• About this task:
Nothing should appear in the answer except the lines from the one with "Click the burning" through the end of the listing below, transcribed exactly and without pictures.

• Input:

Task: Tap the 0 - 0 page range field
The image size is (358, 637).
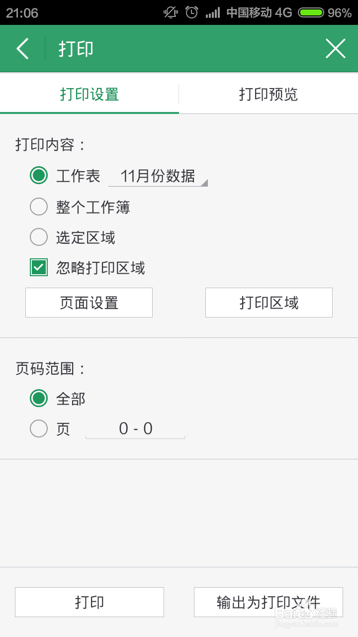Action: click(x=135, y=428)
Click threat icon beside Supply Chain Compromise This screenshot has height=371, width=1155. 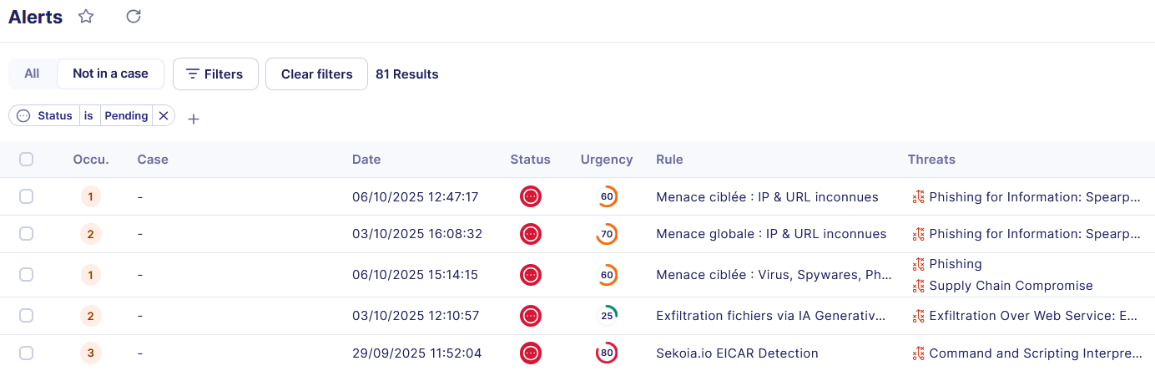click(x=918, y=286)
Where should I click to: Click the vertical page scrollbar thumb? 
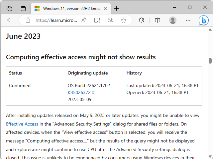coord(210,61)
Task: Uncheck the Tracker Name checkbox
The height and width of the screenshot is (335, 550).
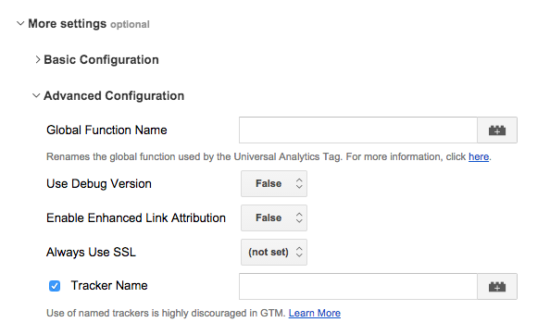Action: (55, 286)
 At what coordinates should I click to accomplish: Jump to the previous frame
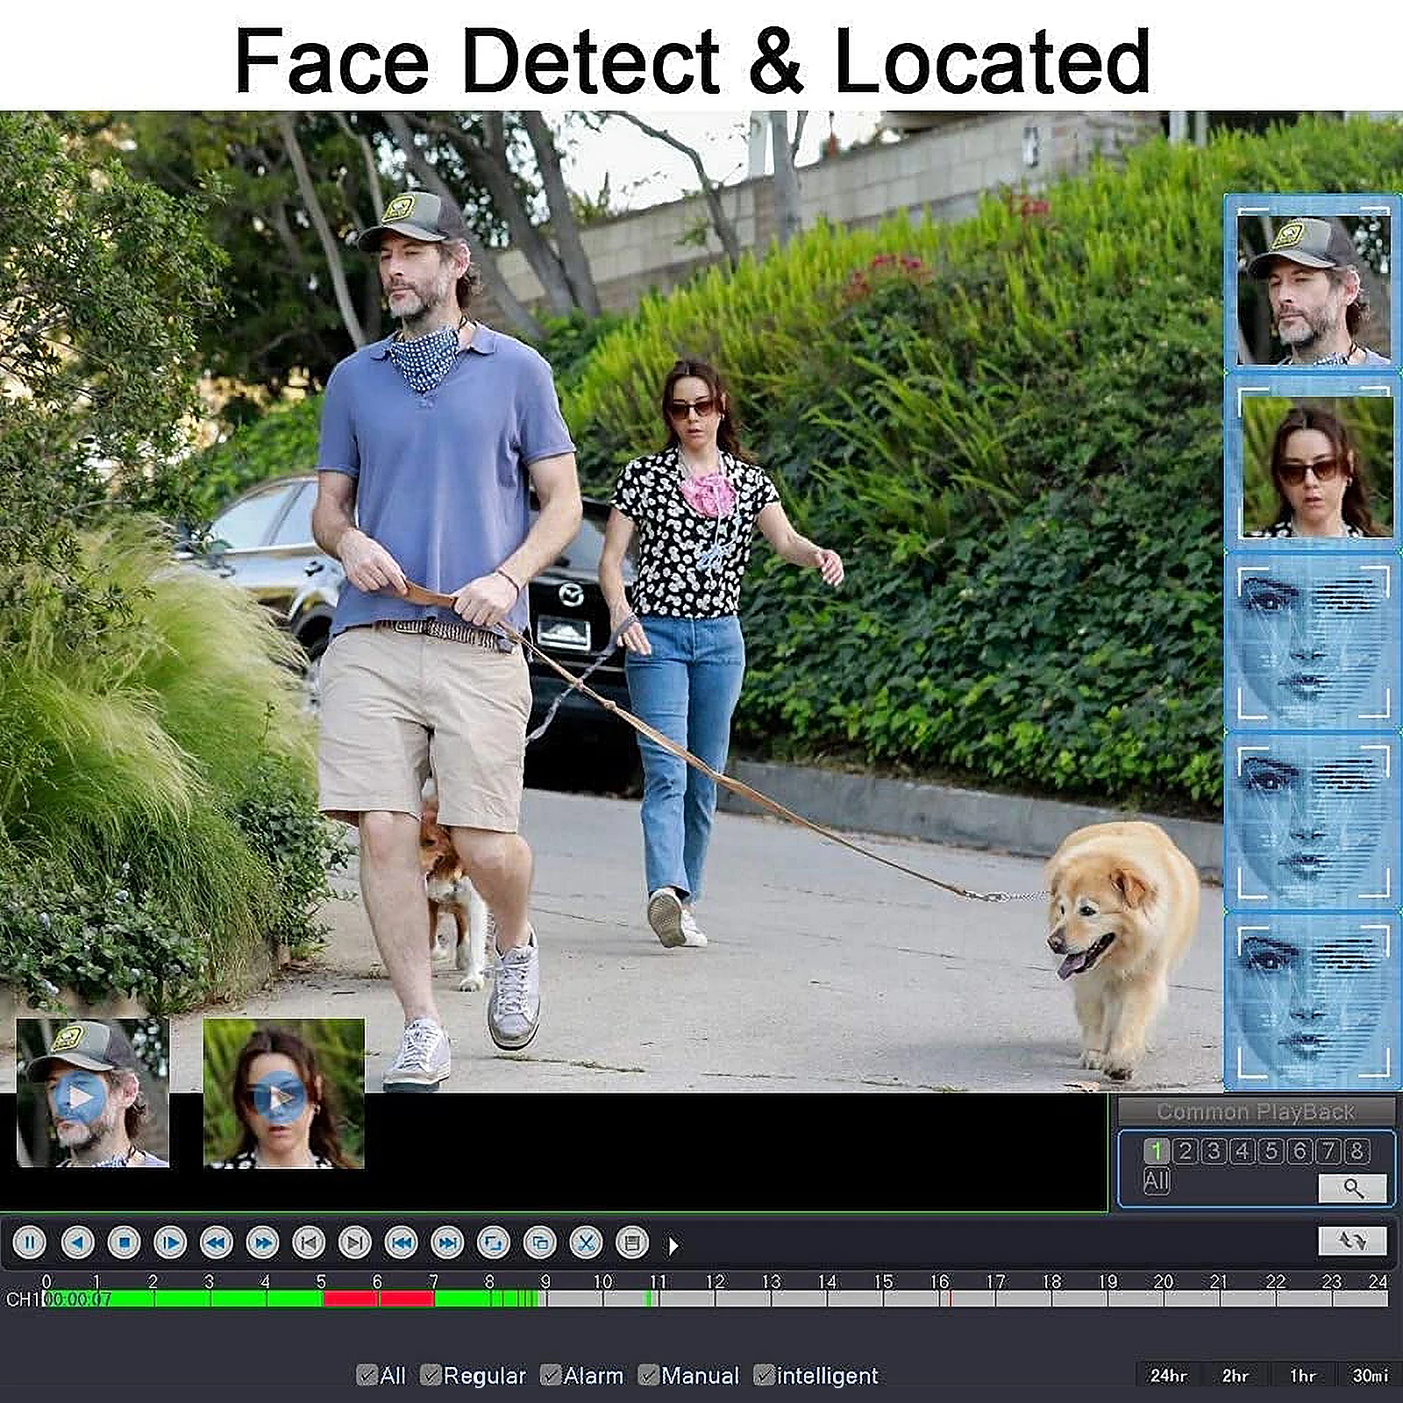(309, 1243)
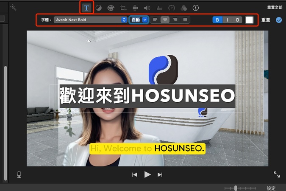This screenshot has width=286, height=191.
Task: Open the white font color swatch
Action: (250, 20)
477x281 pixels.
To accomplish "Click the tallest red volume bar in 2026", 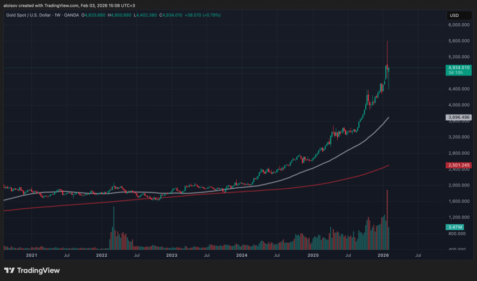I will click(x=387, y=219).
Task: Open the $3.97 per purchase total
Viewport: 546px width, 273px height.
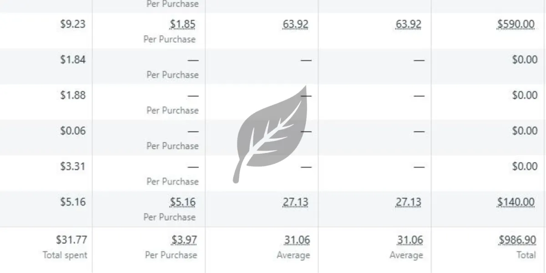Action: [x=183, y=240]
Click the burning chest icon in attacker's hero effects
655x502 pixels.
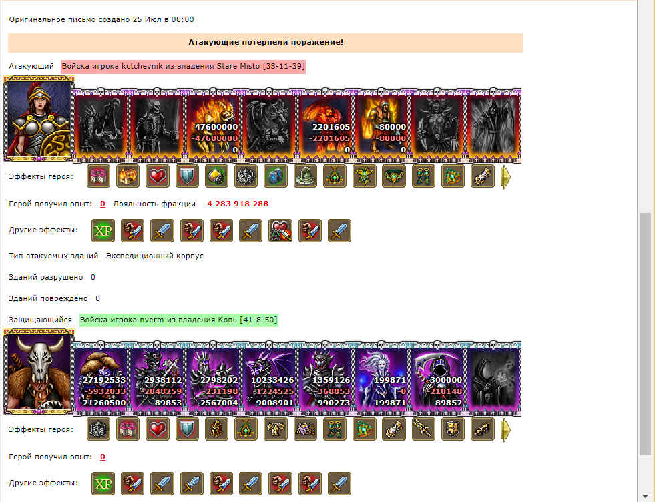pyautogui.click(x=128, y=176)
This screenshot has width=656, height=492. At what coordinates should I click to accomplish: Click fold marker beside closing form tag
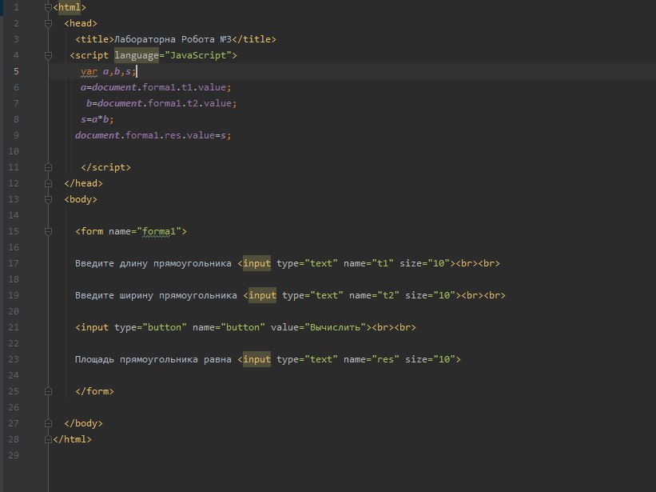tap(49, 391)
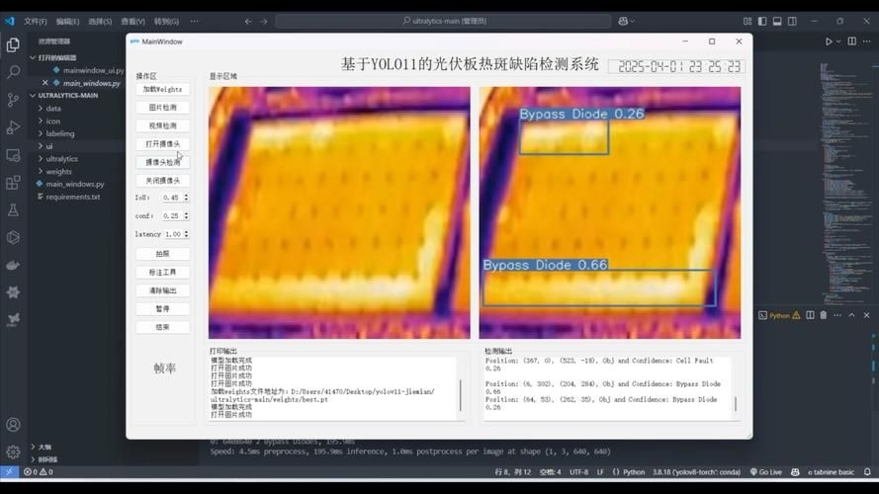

• Written solution:
Click the burning chest icon in attacker's hero effects
655x502 pixels.
pyautogui.click(x=128, y=176)
This screenshot has width=656, height=492. At what coordinates should I click to accomplish: Click fold marker beside closing form tag
tap(49, 391)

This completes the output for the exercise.